Index

Sunday, July 2, 2000

Polygraph Bill Raises Concerns

By Ian Hoffman
Journal Staff Writer
    As scientists feared, House Republicans are again pushing polygraph tests for potentially thousands of weapons lab workers with access to even the least significant bomb secrets.
    Lab scientists already revile the use of polygraphs for security screening as scientifically unproven and an insult. Several scientists abandoned weapons work at Los Alamos National Laboratory last year, and Congress' angry rhetoric over two lost, then found hard drives containing nuclear weapons information has increased talk of defections.
    "So the flogging continues until morale improves," quipped Sandia National Laboratories engineer William Sullivan.
    "Working at the labs and working on classified (weapons research) is a choice," Sullivan said. "If you make it threatening enough, people aren't going to choose classified work or even work at the labs."
    The House last week voted for a Republican idea to withhold the salary for any Los Alamos National Laboratory employee who has "failed" to undergo polygraphs ordered by Congress last year.
    And on Wednesday, the House Armed Services Committee unanimously passed a bill by California Republican Duncan Hunter requiring polygraphs for anyone with access to a vault containing "restricted data."
    Some New Mexico lawmakers oppose broader use of polygraphs and have pledged to kill both provisions before they become law.
    "A lot of this talk about polygraphs is ill-informed," said Rep. Heather Wilson, R-N.M. She said she will press the House Select Intelligence and Commerce committees to vote on Hunter's bill before it reaches the House floor. And she predicted fellow Republican Sen. Pete Domenici and Democrat Sen. Jeff Bingaman will oppose both measures in the Senate.
    "I will work with the good senators to make sure it never sees the light of day," Wilson said.
    Restricted data is the general classification for data on the design and making of nuclear weapons, plutonium and highly enriched uranium.
    A "Q" clearance is required for handling top-secret and secret restricted data, but data classified at the lower confidential level can be handled by "L" cleared employees. That means Hunter's polygraph requirement would cover thousands more workers than any previous polygraph proposal.
    The rest of his bill calls for an inventory of restricted data in vaults, plus visual identification of anyone entering a vault at any time.
    "To a large extent, it's knee-jerk stuff," said Steve Aftergood, head of the Project on Government Secrecy at the Washington, D.C.-based Federation of American Scientists.
    "Many members of the current Congress are given to this kind of chest thumping," Aftergood said. "The message here is a lack of confidence in the Department of Energy and Los Alamos with respect to security policy. And they are trying to dictate the details of policy from the halls of Congress, which is simply bound to be a mistake."
    Government policies on security are never so simple as locking up secrets and polygraphing employees who might see them, according to Aftergood. Security professionals make policy by weighing a number of factors, such as the threat to national security of losing secrets and the cost of protecting them, measured in money, research and the morale of scientists.
    "Congress isn't taking any of that into account," Aftergood said.

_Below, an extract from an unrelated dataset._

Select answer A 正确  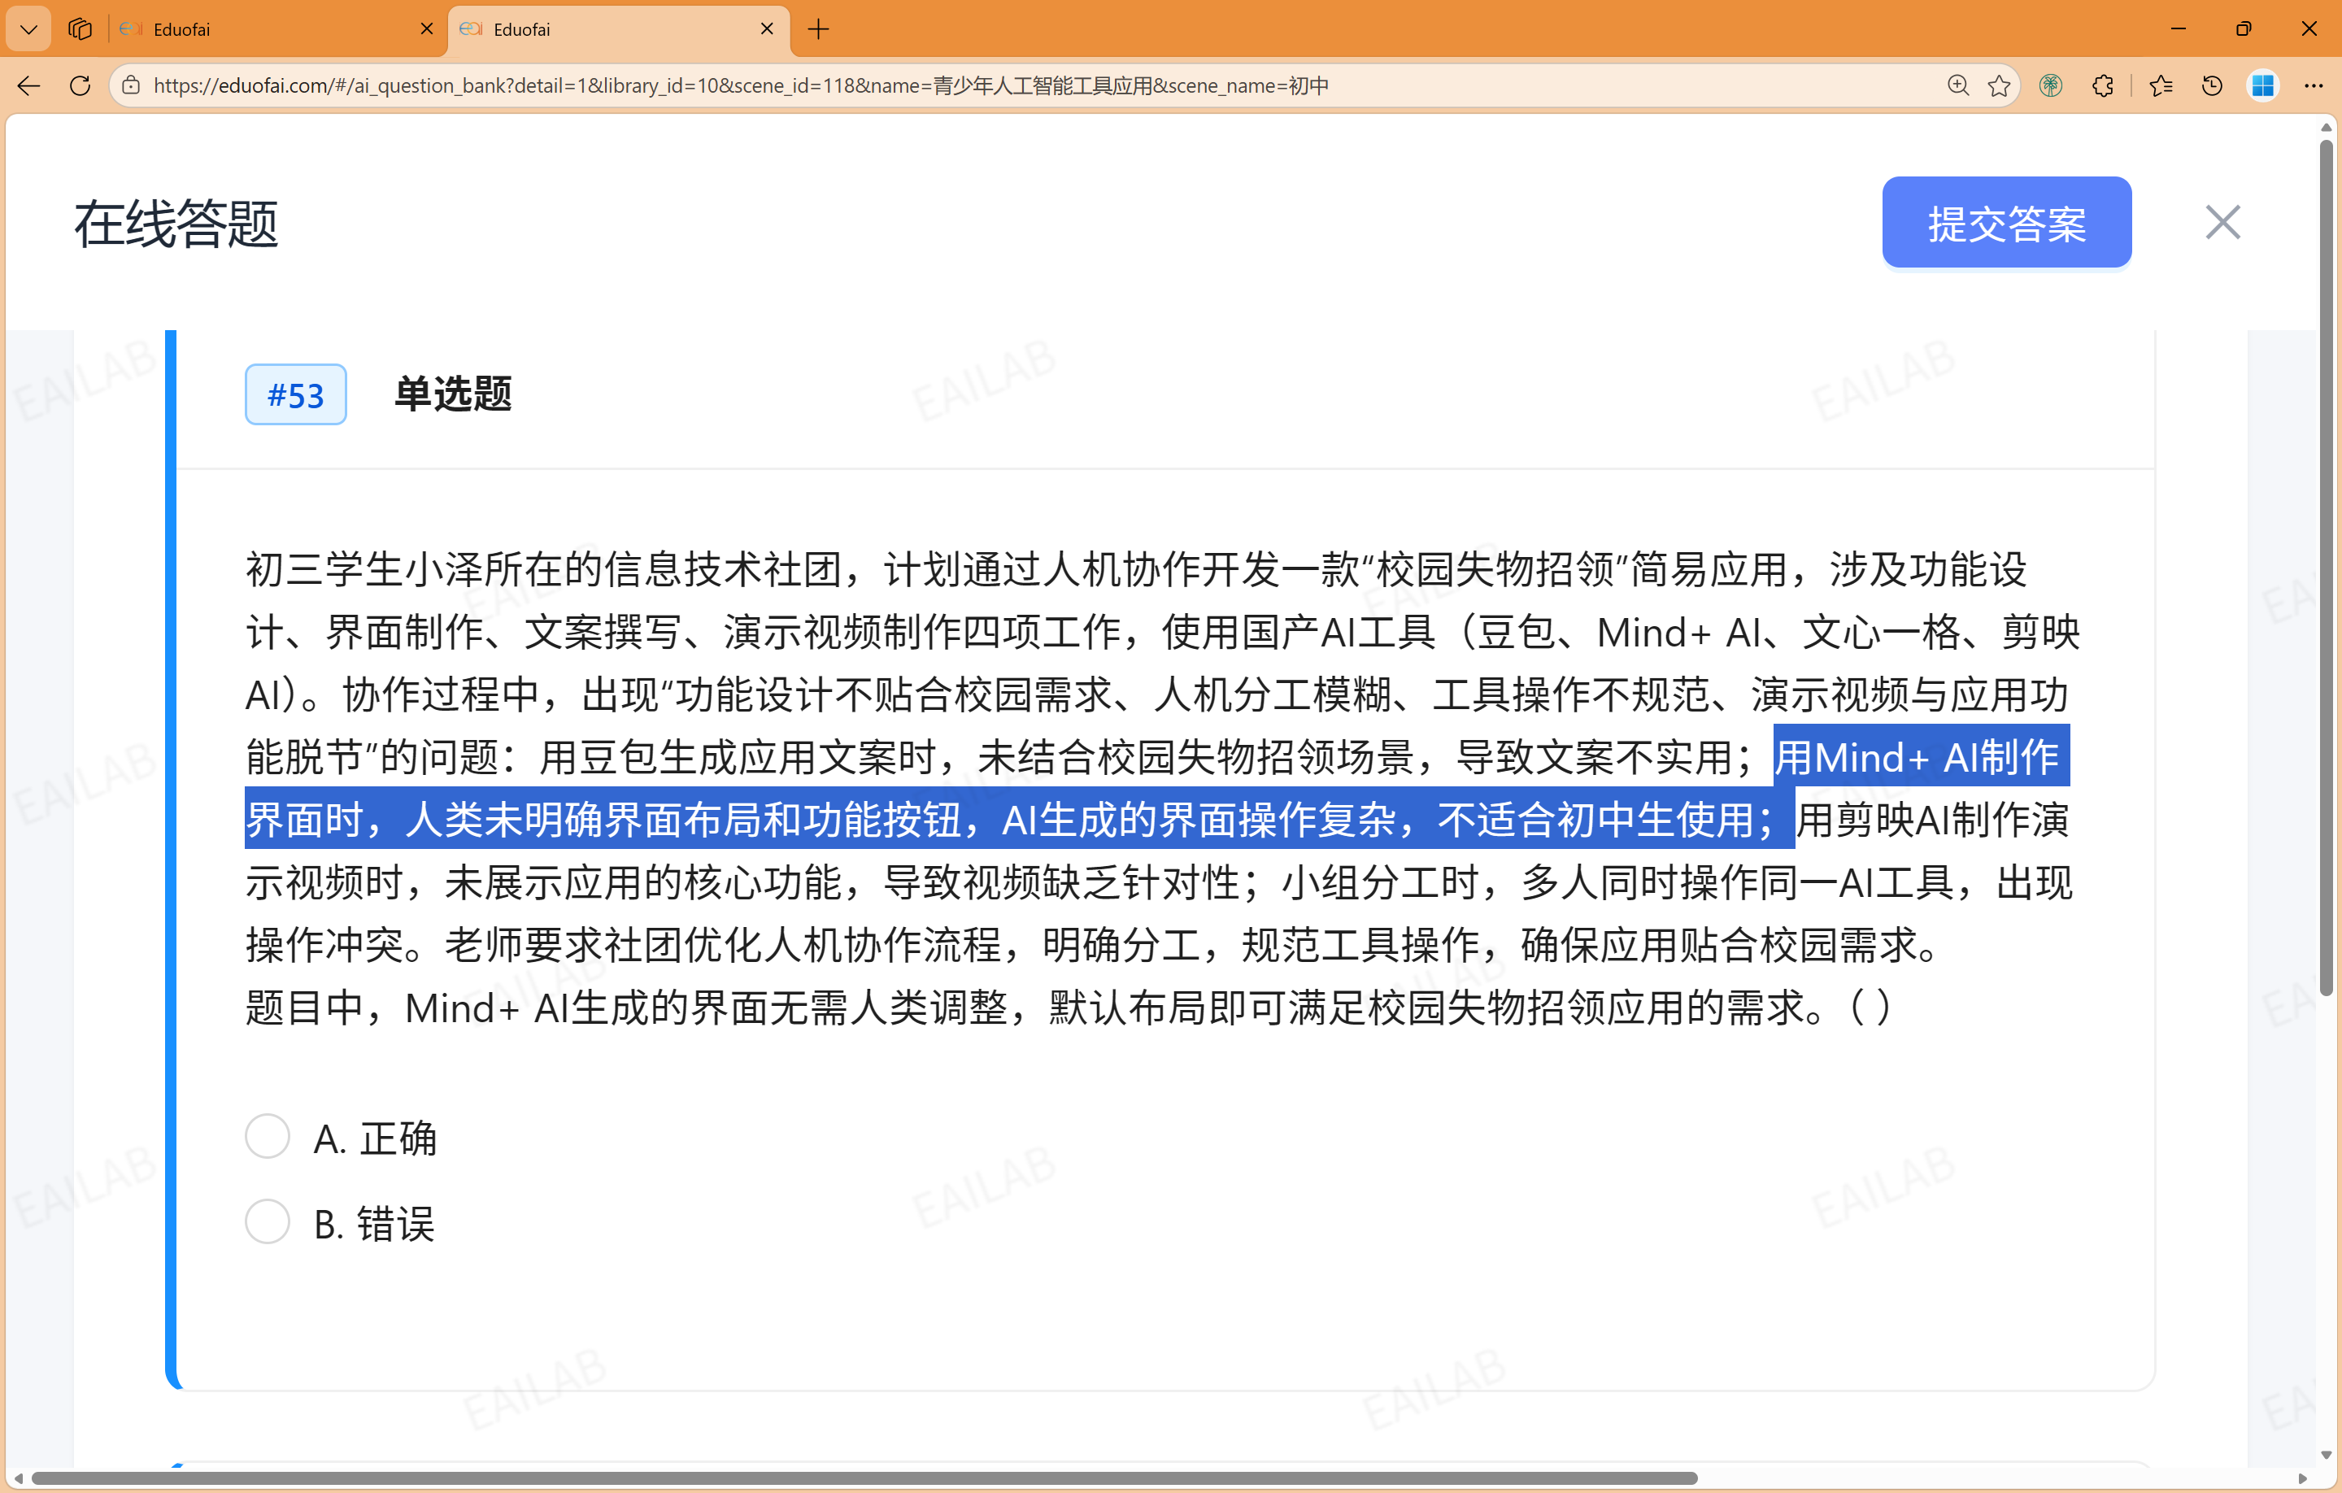coord(266,1136)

    Particle physicist Sidney Drell, a government adviser on nuclear-weapons science and a member of the President's Foreign Intelligence Advisory Board, said he believes science and security can co-exist in balance.

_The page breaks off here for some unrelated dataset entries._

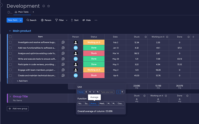Image resolution: width=199 pixels, height=124 pixels.
Task: Expand the Group Title group
Action: point(10,96)
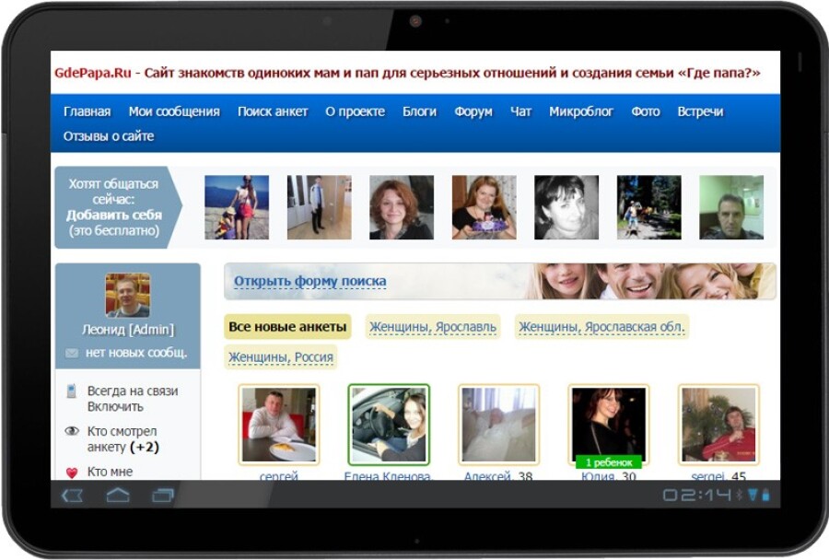This screenshot has height=560, width=829.
Task: Open the Отзывы о сайте link
Action: click(109, 136)
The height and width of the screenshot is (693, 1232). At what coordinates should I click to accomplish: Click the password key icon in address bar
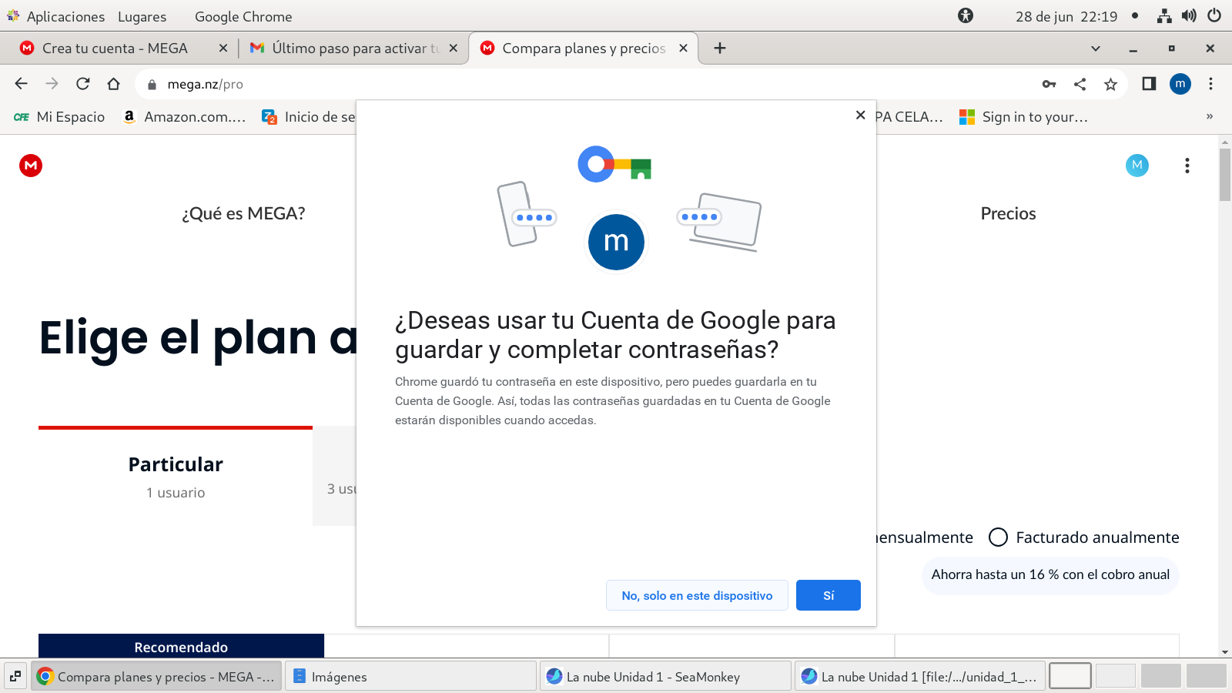coord(1049,84)
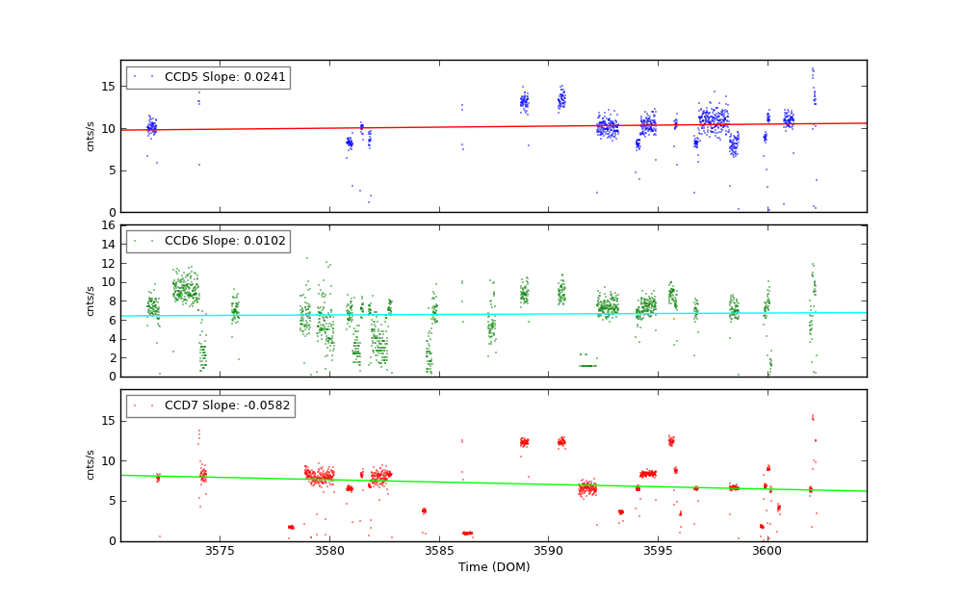Image resolution: width=963 pixels, height=601 pixels.
Task: Click the cnts/s label of bottom panel
Action: (x=91, y=464)
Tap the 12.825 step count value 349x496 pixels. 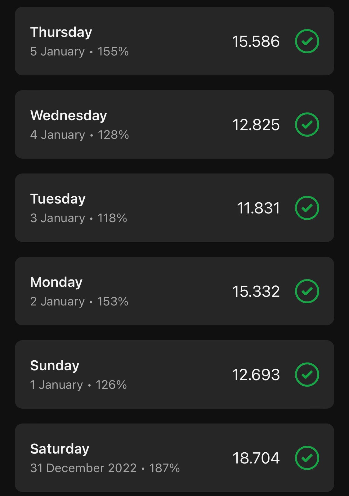tap(256, 125)
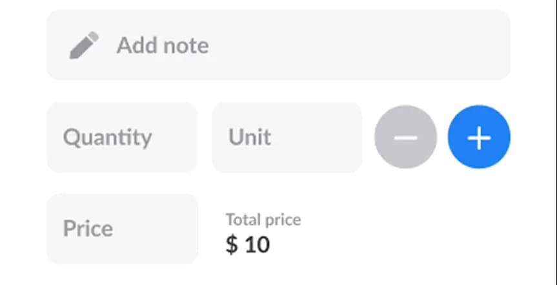The width and height of the screenshot is (557, 285).
Task: Select the Unit input box
Action: pos(287,137)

    "But you can't just say we're going to impose all kinds of strict procedures to make it a place where people feel they're always under the gun," Drell said.
    Screening polygraphs, unlike those used in criminal investigations, tend to produce false positives. That is, they find more people lying than truly are.

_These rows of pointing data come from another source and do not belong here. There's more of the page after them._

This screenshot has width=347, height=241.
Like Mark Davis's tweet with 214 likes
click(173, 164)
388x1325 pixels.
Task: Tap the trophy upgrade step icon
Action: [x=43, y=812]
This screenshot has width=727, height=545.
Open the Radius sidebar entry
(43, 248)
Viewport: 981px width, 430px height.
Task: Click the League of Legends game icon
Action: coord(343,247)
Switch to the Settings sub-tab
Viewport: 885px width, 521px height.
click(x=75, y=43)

    "Here you're expecting scientists for whom the coin of the realm is data to put their careers on the line with an instrument that has never been scientifically validated," Drell said.
    Congress and the Energy Department must delicately balance security with the labs' ability to attract bright scientists and to push American military technology ahead, he said.
    "It's the ability to make the big knowledge breaks that add to our national security," Drell said. "If you kill the culture of science and close it down, those kinds of advances will be gone."